● **What this task involves**: Two lines mark the range in the entries below: the one holding "Bogota Safari Food Tour (28, 1436)" and the one holding "You are a GUI". Set down those two and all lines between them, exactly.

● **Data for review**:
********

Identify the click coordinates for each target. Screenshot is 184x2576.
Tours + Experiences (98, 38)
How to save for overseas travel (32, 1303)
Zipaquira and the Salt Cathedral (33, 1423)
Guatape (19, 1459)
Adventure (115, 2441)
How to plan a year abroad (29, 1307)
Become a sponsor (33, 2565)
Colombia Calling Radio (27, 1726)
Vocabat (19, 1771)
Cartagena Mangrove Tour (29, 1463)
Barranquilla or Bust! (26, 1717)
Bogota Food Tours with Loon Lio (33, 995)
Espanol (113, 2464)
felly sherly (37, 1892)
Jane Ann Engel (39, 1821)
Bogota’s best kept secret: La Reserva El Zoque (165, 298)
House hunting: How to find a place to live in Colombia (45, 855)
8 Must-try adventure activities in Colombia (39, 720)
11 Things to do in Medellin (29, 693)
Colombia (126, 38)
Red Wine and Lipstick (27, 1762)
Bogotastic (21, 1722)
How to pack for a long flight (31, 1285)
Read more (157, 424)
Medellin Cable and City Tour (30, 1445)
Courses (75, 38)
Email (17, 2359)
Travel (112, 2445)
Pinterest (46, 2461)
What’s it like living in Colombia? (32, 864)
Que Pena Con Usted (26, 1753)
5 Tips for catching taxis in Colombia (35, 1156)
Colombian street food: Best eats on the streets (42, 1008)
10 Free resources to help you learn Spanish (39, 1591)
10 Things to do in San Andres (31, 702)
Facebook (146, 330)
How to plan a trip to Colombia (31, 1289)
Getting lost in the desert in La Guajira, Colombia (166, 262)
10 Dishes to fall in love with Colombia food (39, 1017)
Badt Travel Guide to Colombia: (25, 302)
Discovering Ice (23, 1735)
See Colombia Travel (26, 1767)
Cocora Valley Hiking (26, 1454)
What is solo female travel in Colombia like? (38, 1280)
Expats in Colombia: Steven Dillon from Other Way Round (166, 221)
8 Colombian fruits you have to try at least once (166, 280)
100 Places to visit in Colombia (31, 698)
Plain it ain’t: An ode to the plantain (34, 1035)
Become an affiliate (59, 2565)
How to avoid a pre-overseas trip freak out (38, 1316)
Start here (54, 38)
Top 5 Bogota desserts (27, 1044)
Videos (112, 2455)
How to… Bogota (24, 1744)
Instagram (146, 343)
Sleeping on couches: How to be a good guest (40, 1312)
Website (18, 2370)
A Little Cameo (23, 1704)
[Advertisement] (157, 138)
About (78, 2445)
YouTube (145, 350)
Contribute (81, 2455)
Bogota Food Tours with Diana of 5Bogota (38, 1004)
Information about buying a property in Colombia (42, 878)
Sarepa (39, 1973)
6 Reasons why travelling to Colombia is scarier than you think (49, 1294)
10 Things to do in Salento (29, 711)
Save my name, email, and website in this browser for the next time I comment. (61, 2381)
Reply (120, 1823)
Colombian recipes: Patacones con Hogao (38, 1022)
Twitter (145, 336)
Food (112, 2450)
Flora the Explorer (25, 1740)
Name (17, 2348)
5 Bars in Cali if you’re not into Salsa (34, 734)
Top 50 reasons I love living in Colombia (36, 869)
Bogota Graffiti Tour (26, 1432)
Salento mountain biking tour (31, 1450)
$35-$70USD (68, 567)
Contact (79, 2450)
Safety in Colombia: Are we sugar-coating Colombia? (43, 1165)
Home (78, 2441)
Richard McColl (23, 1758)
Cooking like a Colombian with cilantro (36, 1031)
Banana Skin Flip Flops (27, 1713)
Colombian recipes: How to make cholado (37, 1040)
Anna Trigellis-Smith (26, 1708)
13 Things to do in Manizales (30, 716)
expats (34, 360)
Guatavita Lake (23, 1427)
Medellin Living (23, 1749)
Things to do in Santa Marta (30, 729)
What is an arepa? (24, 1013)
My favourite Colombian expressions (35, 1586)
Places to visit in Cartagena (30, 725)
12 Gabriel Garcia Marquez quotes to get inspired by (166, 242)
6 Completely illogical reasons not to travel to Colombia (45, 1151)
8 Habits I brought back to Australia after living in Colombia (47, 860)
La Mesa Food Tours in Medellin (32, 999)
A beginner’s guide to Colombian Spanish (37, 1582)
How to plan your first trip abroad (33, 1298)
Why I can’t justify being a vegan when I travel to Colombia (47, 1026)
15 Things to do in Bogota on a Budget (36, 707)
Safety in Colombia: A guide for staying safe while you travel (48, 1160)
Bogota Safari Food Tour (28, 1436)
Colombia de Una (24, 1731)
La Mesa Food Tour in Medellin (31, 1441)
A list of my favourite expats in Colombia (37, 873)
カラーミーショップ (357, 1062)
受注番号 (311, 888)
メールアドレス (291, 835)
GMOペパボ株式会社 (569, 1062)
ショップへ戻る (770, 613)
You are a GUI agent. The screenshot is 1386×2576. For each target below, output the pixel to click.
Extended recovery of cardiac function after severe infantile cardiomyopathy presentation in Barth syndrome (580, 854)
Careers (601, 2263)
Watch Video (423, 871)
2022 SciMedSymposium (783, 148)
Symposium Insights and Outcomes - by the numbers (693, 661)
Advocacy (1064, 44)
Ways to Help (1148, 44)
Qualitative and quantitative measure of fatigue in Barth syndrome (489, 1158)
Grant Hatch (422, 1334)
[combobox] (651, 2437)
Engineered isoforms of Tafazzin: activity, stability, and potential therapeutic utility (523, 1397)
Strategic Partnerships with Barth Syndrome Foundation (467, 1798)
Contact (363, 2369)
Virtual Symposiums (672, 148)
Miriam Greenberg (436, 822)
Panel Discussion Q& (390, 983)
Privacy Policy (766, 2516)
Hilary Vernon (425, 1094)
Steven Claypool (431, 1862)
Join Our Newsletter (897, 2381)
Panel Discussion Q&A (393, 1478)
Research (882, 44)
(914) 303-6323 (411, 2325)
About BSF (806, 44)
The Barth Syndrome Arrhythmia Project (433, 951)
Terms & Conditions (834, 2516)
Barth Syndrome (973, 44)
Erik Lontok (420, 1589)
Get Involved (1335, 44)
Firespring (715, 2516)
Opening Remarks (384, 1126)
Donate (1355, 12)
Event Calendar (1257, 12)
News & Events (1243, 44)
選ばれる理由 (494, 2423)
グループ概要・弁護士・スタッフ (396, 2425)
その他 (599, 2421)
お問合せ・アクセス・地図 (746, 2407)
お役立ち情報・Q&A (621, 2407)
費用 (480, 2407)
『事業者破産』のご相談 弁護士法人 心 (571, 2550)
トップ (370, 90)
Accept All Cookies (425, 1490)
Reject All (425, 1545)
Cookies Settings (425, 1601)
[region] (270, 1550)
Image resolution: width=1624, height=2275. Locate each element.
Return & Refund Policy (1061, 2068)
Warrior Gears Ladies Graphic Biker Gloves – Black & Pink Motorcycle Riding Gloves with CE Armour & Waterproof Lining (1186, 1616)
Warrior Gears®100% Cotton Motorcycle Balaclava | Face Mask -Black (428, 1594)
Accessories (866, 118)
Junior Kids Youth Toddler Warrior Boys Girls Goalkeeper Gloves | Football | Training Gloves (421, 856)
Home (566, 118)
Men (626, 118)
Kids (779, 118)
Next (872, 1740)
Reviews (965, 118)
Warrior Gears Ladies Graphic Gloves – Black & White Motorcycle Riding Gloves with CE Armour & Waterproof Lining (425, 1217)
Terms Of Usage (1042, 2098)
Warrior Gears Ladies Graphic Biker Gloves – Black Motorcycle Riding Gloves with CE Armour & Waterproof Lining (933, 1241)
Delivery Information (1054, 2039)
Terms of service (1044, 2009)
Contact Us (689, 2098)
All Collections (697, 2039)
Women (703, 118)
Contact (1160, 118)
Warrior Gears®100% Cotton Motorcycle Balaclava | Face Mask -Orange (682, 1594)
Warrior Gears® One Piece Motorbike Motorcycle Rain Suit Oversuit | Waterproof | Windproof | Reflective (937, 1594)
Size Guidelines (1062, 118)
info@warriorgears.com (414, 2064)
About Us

********

● **Task answer**:
Bogota Safari Food Tour (28, 1436)
Colombia de Una (24, 1731)
La Mesa Food Tour in Medellin (31, 1441)
A list of my favourite expats in Colombia (37, 873)
カラーミーショップ (357, 1062)
受注番号 (311, 888)
メールアドレス (291, 835)
GMOペパボ株式会社 (569, 1062)
ショップへ戻る (770, 613)
You are a GUI agent. The screenshot is 1386×2576. For each target below, output the pixel to click.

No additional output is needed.